**What is expected**: Set down, please, exactly the lines below that run from the line with "Algemene voorwaarden (474, 959)" to the line with "instellingen (819, 1227)", both lines included.

[[ Input data, beginning ]]

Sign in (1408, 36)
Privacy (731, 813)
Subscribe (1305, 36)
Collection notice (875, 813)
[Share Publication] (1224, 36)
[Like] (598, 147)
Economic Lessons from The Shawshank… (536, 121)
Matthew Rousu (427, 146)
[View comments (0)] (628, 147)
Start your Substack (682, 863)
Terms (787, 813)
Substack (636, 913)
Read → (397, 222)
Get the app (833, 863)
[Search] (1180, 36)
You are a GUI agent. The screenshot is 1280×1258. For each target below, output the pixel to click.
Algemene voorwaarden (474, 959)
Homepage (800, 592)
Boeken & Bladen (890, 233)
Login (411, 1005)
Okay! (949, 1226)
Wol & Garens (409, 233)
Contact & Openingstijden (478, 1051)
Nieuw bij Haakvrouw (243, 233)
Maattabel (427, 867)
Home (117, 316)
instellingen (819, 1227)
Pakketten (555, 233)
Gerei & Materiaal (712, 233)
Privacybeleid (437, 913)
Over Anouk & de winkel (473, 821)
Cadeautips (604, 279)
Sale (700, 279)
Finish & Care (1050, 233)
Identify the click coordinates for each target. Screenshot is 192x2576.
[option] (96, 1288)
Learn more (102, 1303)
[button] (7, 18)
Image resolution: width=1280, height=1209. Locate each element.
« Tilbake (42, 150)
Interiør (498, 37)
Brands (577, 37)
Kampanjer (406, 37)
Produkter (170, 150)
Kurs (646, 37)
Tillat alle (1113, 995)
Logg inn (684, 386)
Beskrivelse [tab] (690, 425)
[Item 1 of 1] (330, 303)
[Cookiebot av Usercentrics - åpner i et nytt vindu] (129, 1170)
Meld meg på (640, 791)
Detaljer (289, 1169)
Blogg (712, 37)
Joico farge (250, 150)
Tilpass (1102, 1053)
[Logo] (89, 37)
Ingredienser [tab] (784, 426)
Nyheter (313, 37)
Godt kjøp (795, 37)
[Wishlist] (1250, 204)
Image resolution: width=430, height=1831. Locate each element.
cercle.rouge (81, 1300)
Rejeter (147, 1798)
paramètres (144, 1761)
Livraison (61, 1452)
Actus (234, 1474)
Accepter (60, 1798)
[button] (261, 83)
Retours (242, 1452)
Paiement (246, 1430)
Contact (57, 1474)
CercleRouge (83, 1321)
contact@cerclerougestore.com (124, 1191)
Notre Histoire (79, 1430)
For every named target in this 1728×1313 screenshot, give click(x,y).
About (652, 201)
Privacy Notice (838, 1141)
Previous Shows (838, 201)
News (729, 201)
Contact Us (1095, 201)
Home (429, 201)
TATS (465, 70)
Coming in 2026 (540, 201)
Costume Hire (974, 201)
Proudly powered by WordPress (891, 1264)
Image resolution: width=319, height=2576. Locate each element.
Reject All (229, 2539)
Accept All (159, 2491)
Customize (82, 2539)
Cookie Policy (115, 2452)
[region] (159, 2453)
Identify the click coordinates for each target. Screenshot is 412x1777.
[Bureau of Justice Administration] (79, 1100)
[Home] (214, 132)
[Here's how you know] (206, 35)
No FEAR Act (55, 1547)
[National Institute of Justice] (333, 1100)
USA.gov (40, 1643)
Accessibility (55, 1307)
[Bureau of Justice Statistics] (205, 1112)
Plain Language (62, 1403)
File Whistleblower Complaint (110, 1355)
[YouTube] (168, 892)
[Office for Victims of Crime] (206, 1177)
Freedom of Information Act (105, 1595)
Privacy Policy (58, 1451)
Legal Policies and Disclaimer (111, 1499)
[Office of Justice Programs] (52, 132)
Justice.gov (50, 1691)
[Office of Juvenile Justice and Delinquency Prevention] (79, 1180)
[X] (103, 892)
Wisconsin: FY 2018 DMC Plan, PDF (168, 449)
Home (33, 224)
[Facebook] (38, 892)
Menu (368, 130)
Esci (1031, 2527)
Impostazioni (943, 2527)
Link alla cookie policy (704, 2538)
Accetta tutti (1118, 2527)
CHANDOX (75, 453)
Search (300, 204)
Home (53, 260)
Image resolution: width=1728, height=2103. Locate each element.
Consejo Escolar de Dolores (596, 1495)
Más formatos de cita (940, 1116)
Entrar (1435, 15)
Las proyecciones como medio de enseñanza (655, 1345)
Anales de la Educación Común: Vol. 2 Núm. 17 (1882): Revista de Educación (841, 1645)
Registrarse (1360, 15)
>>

[[ Input data, end ]]

**Answer area**:
Algemene voorwaarden (474, 959)
Homepage (800, 592)
Boeken & Bladen (890, 233)
Login (411, 1005)
Okay! (949, 1226)
Wol & Garens (409, 233)
Contact & Openingstijden (478, 1051)
Nieuw bij Haakvrouw (243, 233)
Maattabel (427, 867)
Home (117, 316)
instellingen (819, 1227)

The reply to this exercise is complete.